Scaling preschool hill

This is the approach to preschool hill, in a drier season.

This is the approach to preschool hill, in a drier season.

Lately the road to preschool has been slick due to a mysterious water leak, and with the cold the street is icing up. The university put down sand but cars are still slipping backwards on the hill (which actually happened to us once too, back when we owned a car, and which is absolutely terrifying).

Mornings this week I’ve come out to the sound of motors gunning as people try to power through the ice slick. San Francisco hills are far too steep to be scalable if there were actually ice on any regular basis.

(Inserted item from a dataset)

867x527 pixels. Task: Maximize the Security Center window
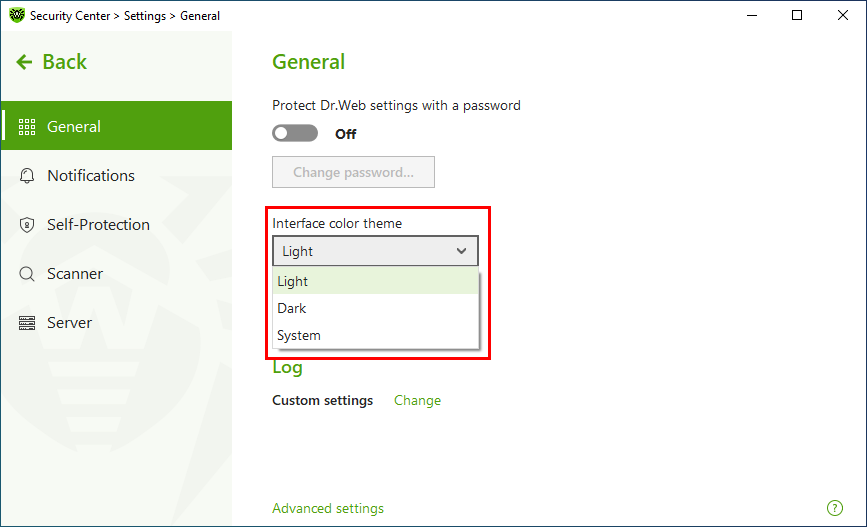click(x=797, y=15)
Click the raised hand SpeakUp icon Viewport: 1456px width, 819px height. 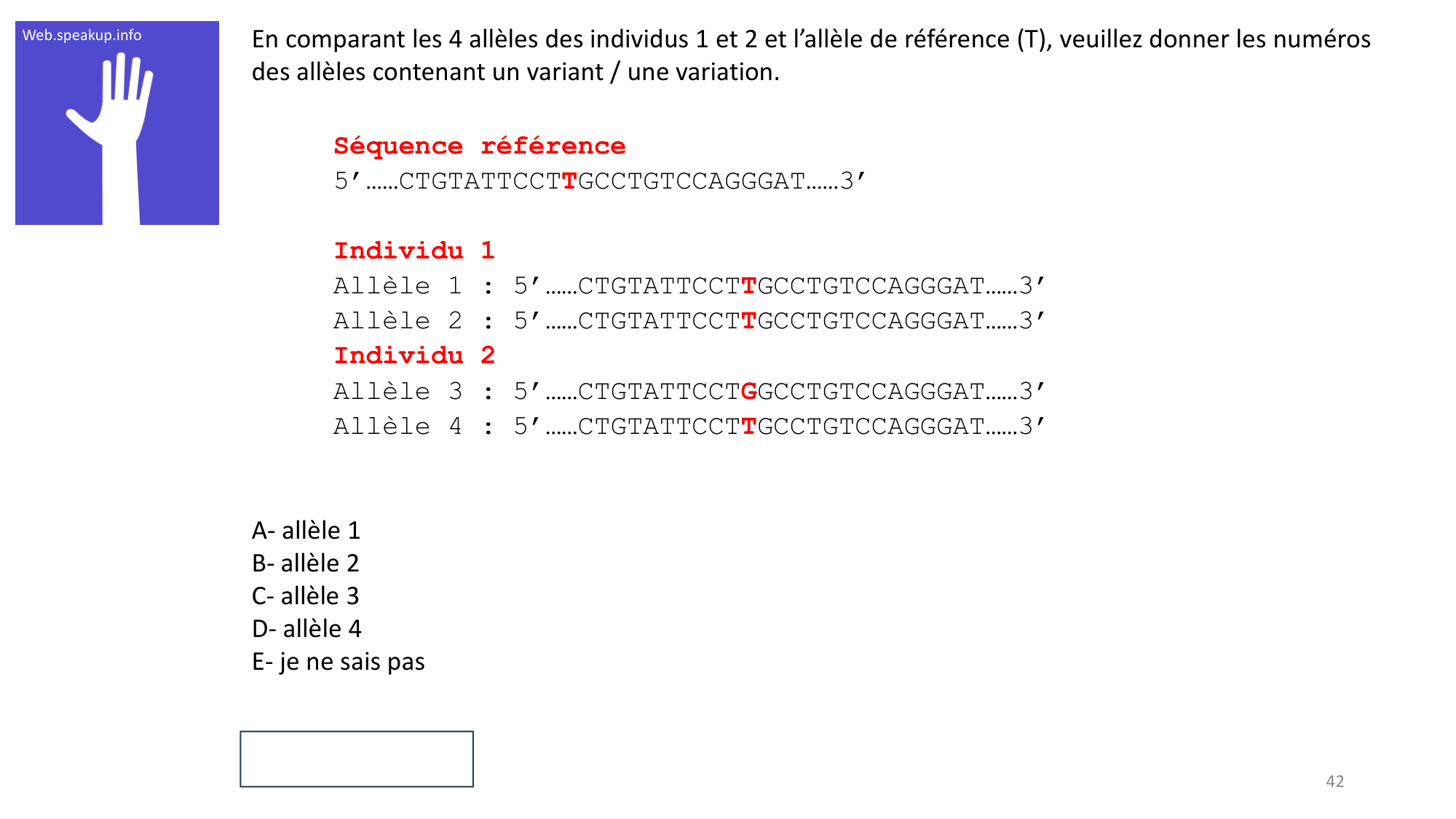[x=116, y=135]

But our assisted bikes are okay even on a steep and slick hill. It’s still not a fun trip, but it beats walking, and I when I see or hear cars losing traction I can peel off onto the sidewalk. But most drivers wait at the bottom of the hill until we get to the top. Even when the street is dry, they slow down to avoid passing us. Everyone moves pretty slowly on the uphill trip no matter what, frankly. Preschool hill is steep. It makes me paranoid about my brakes.

Anyway, I don’t see a lot of other parents riding bikes, although last year I met one dad on an assisted bike (a Walmart type model scored on craigslist), whose daughter is now in kindergarten. And occasionally there are parents who try the hill unassisted while hauling a trailer or child seat, walk in dripping with sweat, and vow while gasping for breath to never do it again.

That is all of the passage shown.